The timedelta module fulfils the promise of simpler maths, with simple-to-understand syntax.


observation_sets = {

    'last_day': last_day,

    'last_week': last_week,

    'last_month': last_month

}


Having calculated the observation points, I put them in an easy-to-access Python dictionary.


Fetching the data


rows = get_rows('colours')


There are two sets of data that we’re interested in: the colour values (which will map onto the temperatures) and the temperatures themselves. This first get_rows fetches all the columns from the colours table. It’s important to note that the results are returned as a list of tuples. This is going to be hard to manipulate later as we want a list of hex values - but hex values that PyGal understands (i.e. prefixed by #), which isn’t the same as Python type hex (i.e. prefixed by 0x). We therefore need to parse the results.


hex_list = [f'#{hex}' for hex in [row['hex_value'] for row in rows]]


We use a combination of nested list comprehension and f-strings to do this conversion:

  • [row['hex_value'] for row in rows] : this list comprehension cycles through the rows, and creates a list of the hex values

  • for hex in [row['hex_value'] : an outer list comprehension cycles through the newly-created list 

  • [f'#{hex}' for hex : each item of this outer list is inserted into the output string (in effect inserting the hash sign prefix for each element), to create the final list


temps_count = {row['temperature']: 0 for row in rows}


This second command is to set up histogram bins for each of the temperature thresholds, using a bit of dictionary comprehension. Now we have the temperature data in more accessible formats, let’s move onto the observation data.

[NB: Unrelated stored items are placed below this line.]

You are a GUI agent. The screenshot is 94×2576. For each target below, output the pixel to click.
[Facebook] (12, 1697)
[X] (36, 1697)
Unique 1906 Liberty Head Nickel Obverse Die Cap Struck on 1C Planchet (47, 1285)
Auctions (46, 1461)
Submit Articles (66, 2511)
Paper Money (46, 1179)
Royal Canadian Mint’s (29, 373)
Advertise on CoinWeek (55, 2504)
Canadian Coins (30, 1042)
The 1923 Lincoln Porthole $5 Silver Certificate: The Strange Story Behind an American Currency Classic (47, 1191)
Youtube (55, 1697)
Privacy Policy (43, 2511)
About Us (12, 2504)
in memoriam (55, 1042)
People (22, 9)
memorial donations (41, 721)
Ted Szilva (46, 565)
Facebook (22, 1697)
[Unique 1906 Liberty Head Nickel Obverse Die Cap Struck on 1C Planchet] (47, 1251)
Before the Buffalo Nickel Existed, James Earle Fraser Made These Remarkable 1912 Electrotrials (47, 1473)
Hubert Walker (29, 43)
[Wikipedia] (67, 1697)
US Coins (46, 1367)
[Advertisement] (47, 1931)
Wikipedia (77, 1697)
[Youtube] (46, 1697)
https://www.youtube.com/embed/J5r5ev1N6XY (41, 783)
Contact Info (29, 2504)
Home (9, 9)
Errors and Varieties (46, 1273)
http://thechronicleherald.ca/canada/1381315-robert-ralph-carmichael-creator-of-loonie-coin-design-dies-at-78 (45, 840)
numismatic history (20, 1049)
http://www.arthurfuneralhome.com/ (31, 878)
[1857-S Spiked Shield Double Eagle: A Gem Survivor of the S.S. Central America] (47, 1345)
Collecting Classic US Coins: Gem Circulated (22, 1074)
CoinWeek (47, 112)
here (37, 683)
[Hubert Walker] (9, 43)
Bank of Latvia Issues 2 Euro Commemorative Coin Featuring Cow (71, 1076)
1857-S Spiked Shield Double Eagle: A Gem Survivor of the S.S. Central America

for string, then in observation_sets.items():


Since we want a similar graph for each of three different time periods, we can save a bit of effort by iterating through the observation points (then). Thanks to the dictionary, we can access both the data and the string representation, which we’ll need in a moment.


sql = 'WHERE timestamp BETWEEN datetime((?)) AND datetime((?))'

when = (then, now)

results = get_rows('observations', rows_sql=sql, args=when)


Again, our little get_rows utility makes accessing the database a little easier. The double brackets look a bit odd. The variable replaced by the underlying SQLite .execute method is represented by (?). However, they are themselves parameters into SQLite’s own datetime method, which is why they need to be enclosed in another set of brackets.


The underlying SQLite query uses its own datetime method to convert Python datetime objects into SQL datetime strings. SQL doesn’t ask for the data dictionary explicitly; it’s assumed that the string corresponds to one of the accepted formats


Once we have the bounds correctly interpreted into the query, we can select only the data that we’re interested in. This is the reason I chose SQLite over csv. If we’d used a csv file to store all the data, I’d have to read all the data into a dataframe into memory, then search it for the data using a library such as Pandas. Not a big overhead, but given SQLite is built into Python, it's an opportunity to import one less library.


Generating the bar graphs


times = [row['timestamp'] for row in rows]

temps = [row['temperature'] for row in rows]


The database gives us a list of dictionaries; each dictionary contains a timestamp and a measurement. We need to convert these multiple lists into two lists, one containing all the timestamps, and another containing all the measurements. This is akin to transposing rows and columns of a table. This is simply done using some list comprehension.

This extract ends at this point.